Reassess harvest file storage and usage

Question

Reassess harvest file storage and usage

Closed this issue 10 years ago · 2 comments

GoogleCodeExporter commented 10 years ago

A number of issues here. Current state of affairs:

 * Harvest files are stored on disk, edited by sysadmins there, but not used from there.
 * Housekeeping periodically syncs this directory with storage.
 * Storage OID algorithm uses in-built system utility to combine hostname, username and file path. Causes migration issues.
 * Individual objects have references to their harvest file OIDs stored against them.
 * On first execution the Solr Indexer will cache an instantiated rules file in memory for performance.
 * There are multiple instantiated Indexers throughout the system. This setup allows for different versions of cached rules file claiming to be the same OID over time.
 * Once a rules file is cached, there is no point to synching it from disk as it will never be used until the system restarts.

Suggested changes:
 * Harvest files should use a different OID method... this is just to simplify migrations. Arguably they wouldn't even need to be stored in storage, but accessed direct from disk.
 * Indexer caches shouldn't be held unchanged for so long. Some periodic or automatic updates should exist.

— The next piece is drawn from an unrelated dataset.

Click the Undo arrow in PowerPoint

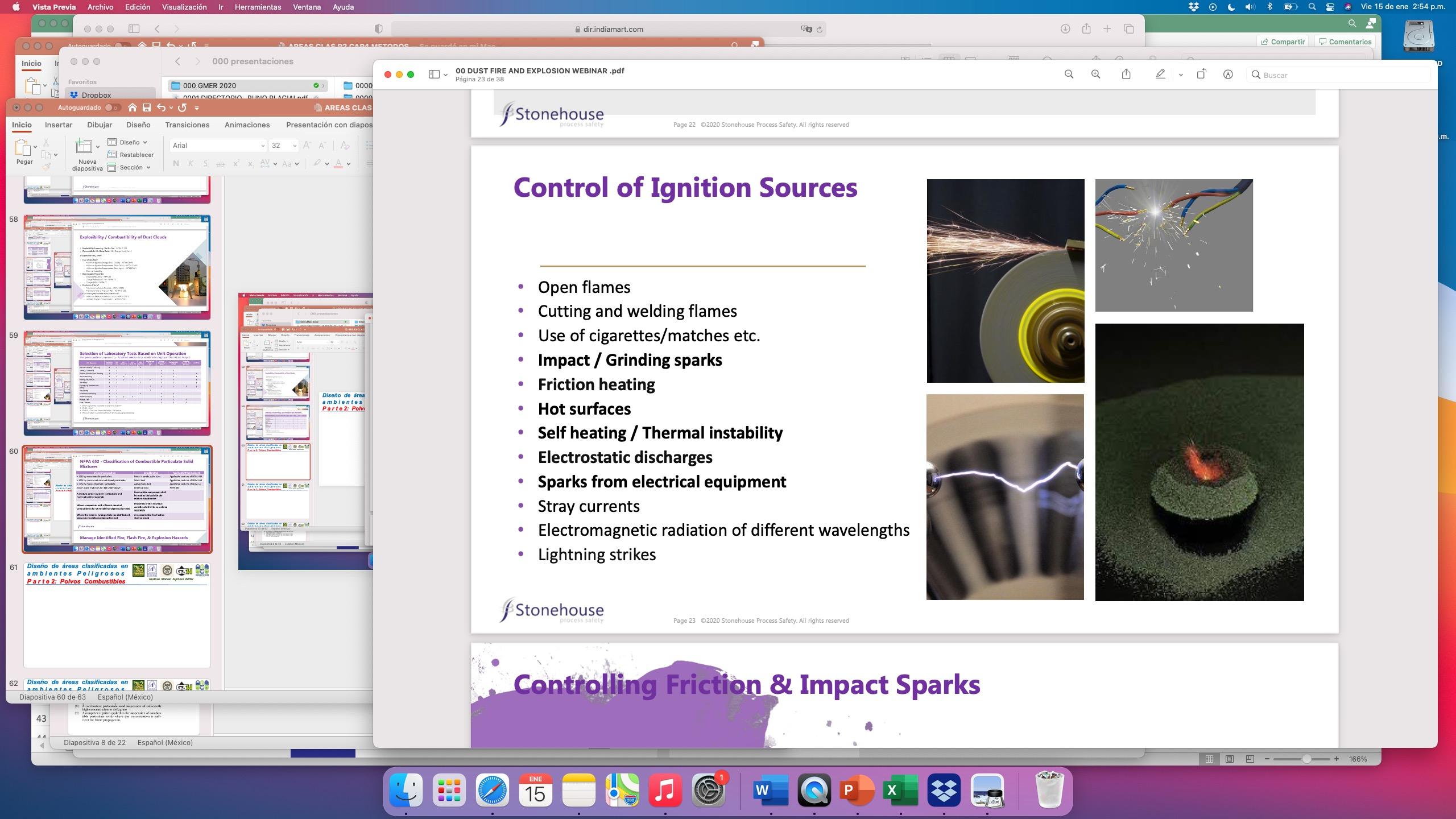162,107
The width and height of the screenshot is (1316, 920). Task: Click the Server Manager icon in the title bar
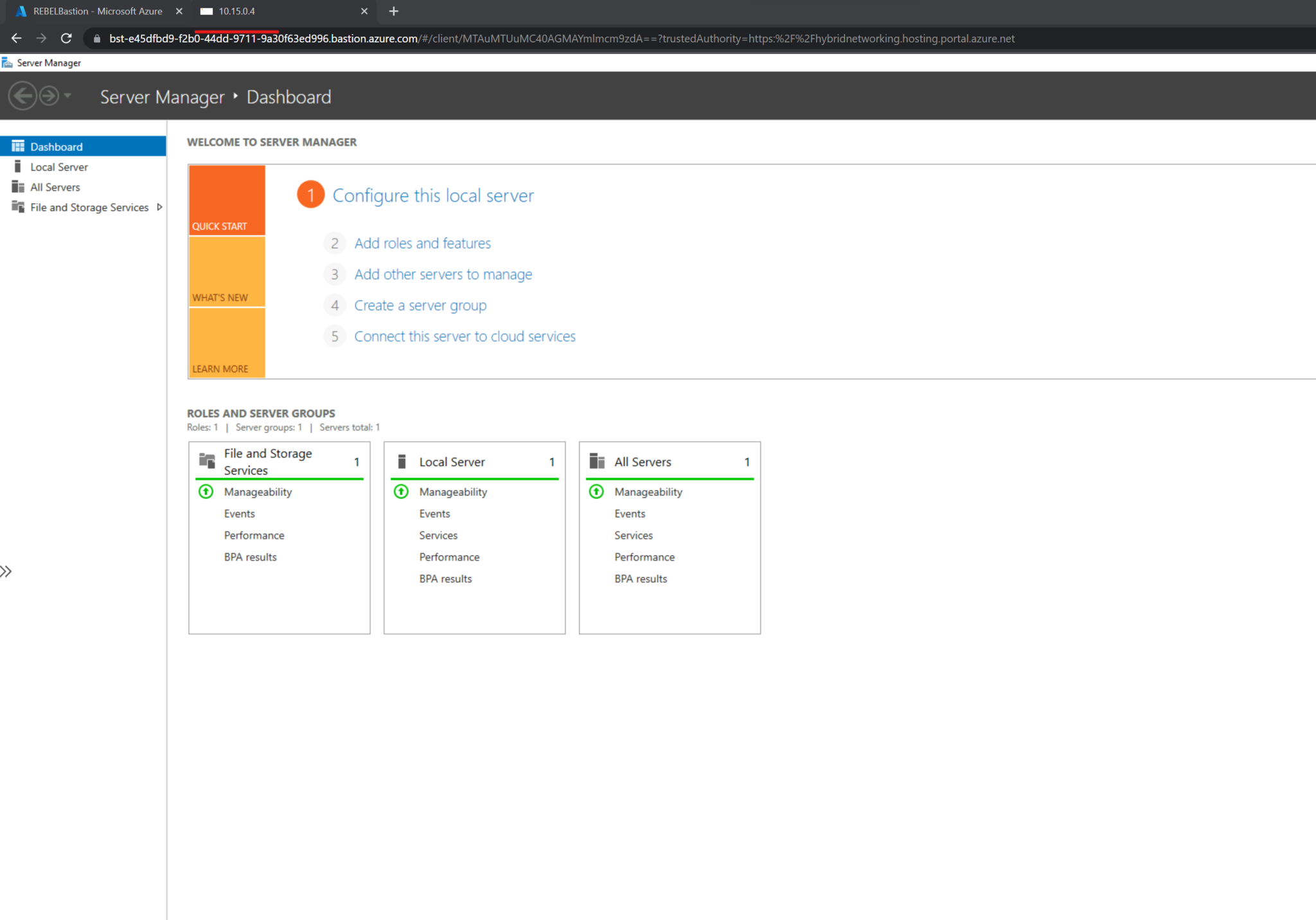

Original issue reported on code.google.com by greg.pen...@gmail.com on 6 Sep 2011 at 1:01

Answer 1 · 2015-05-06T08:23:57.000Z

Original comment by greg.pen...@gmail.com on 23 May 2012 at 1:11

Added labels: Type-Task
Removed labels: Type-Defect

Answer 2 · 2015-05-06T08:23:57.000Z

Migrated to https://github.com/the-fascinator/the-fascinator/issues/7

Original comment by duncan.q...@gmail.com on 14 Jan 2013 at 5:19

Changed state: MovedToGitHub